Life is lived in the lyrics of musicals, it’s true.  Ok, it’s true for me, but this lyric from perhaps one of my less-favorite songs/scenes in “Sound of Music” rings true for this week’s parasha, Bereshit (Genesis).

It is the beginning, so we read, “When God was creating Heaven and Earth, the earth was chaos, unformed, and on the chaotic waters’ face there was darkness.”(Gen 1:1)  Read that carefully.  There were things in existence before Creation.  The earth was there, though it was chaotic.  Water was there, and it was chaotic, too. And,of course, God was there.  The rabbis were well aware of the existence before Creation.  One midrash says the world was created with the letter “bet” because it’s closed on three sides, and only open in the direction of moving forward.  Therefore, we should focus on what was created in our time and place, and not investigate what’s above the heavens, below the earth, or before the six days. (Gen Rabbah, 1:10)  Rabbi Gamliel said that the “tohu v’vohu” (chaos, void) was created by God, too, riffing off of Proverb 8:24,  “When there were no depths, I created them.”

So, is what God did really more of a re-arranging of the cosmic furniture that was already there?  What’s creation, then?  We talk about people having creativity, but are they creating something out of nothing, or are they working with materials already in existence?  I know from experience that musical creativity comes from having mastered the “instrument” enough to go to new places, and visual art still requires the materials with which to create something.  The creative actor needs words, character, and imagination.  God had imagination; the Creativity to do something new with what was at hand.  Does the fact that there were things in existence before the “beginning” make what came next less awesome?  I think not.

God had at the ready the raw materials needed for the vision to come to frution.  God had earth and water and something sky-like, and from that, God created life, the kind of life that would be sustained and could grow beyond the beginning.  Chaos became creation.  God differentiated what was already there, and revealed, or maybe released, the wonder that was trapped inside.

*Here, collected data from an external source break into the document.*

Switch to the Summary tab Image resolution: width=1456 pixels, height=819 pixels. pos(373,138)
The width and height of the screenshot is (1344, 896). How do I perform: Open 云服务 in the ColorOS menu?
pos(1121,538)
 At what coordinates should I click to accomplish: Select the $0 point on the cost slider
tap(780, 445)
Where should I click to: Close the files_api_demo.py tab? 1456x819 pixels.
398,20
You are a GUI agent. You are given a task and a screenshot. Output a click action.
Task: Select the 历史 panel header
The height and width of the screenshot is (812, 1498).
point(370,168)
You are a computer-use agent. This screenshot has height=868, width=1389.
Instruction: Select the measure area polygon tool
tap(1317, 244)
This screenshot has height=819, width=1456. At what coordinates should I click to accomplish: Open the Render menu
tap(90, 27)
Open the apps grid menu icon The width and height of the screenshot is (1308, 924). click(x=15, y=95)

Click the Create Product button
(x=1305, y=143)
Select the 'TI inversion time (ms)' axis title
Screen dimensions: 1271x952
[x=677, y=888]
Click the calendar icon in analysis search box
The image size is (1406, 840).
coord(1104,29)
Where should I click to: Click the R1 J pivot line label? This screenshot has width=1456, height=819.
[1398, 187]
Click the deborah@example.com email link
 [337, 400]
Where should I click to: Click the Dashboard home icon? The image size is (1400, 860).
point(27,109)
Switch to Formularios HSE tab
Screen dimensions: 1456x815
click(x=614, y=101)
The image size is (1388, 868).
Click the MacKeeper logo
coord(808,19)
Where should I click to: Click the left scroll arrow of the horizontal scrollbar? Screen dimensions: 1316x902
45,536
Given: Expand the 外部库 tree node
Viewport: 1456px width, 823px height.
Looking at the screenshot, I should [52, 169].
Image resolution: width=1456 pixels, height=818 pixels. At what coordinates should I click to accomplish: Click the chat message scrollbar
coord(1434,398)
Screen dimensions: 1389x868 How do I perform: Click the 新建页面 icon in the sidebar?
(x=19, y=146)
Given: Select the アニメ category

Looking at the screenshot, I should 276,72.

There is so much trapped inside us, so much ready to be released.  But we have to calm the face of the chaotic waters first, and that is so difficult, at least for me.  There’s no lack of chaos, but there is a dearth of time and silence and opportunity to hover over the waters and see what could be.   That’s what Shabbat is for.  No matter how you experience Shabbat, know that it’s that chance to make order out of the chaos in your mind, heart, or soul.